Trump and many of his fellow Republicans argue that spending on public broadcasting is an unnecessary expense and reject its news coverage as blighted by “anti-right bias”.

Standalone rescissions packages have not passed in decades, with lawmakers reluctant to cede their constitutionally mandated control of spending. But the Republicans, who hold narrow majorities in the Senate and House, have shown little appetite for resisting Trump’s policies since he began his second term in January.

Read the full story here:

In other news:

  • In an interview with Real America’s Voice, the far-right network created to host Steve Bannon’s podcast, Donald Trump said that the FBI should investigate what he called “the Jeffrey Epstein hoax” as part of a criminal conspiracy against him.

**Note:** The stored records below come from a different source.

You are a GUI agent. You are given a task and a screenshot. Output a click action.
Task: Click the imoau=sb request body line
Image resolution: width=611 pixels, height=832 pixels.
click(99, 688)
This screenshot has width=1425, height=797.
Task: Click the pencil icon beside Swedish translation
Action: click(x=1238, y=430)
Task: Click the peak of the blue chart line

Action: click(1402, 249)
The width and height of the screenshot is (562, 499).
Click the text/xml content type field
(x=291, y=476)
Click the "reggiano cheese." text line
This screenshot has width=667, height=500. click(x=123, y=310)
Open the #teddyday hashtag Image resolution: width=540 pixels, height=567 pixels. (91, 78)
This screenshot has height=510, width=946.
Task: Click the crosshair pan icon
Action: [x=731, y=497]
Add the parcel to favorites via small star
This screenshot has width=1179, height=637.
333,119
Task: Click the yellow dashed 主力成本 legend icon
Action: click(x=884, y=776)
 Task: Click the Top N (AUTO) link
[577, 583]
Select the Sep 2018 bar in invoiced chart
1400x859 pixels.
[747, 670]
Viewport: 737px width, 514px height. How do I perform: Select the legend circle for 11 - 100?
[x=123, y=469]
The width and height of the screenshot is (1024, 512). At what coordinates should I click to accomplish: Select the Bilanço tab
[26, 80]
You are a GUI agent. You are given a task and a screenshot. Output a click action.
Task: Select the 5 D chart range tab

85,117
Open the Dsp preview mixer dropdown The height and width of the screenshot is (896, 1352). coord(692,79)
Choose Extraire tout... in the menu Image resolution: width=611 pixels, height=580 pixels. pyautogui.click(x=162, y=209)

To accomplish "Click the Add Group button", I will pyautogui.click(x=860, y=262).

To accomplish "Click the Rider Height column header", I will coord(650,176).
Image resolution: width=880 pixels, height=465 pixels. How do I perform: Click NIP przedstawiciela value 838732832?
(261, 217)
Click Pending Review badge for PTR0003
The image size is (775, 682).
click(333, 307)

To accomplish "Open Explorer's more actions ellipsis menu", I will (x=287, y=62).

  • In a series of posts on his social media platform X, Elon Musk mocked Trump’s wild claim that files related to the federal investigation of Epstein, the late sex offender and longtime Trump friend, are “a hoax”.

  • Trump told reporters that he was “surprised” when Jerome Powell, the chairperson of the Federal Reserve, was appointed by Joe Biden. But Powell was appointed by Trump himself in 2017, before being reappointed by Biden in 2022.

  • Trump claimed that Epstein had “died three or four years ago”. But Epstein died in federal custody in 2019, when Trump was president, not during the Biden administration.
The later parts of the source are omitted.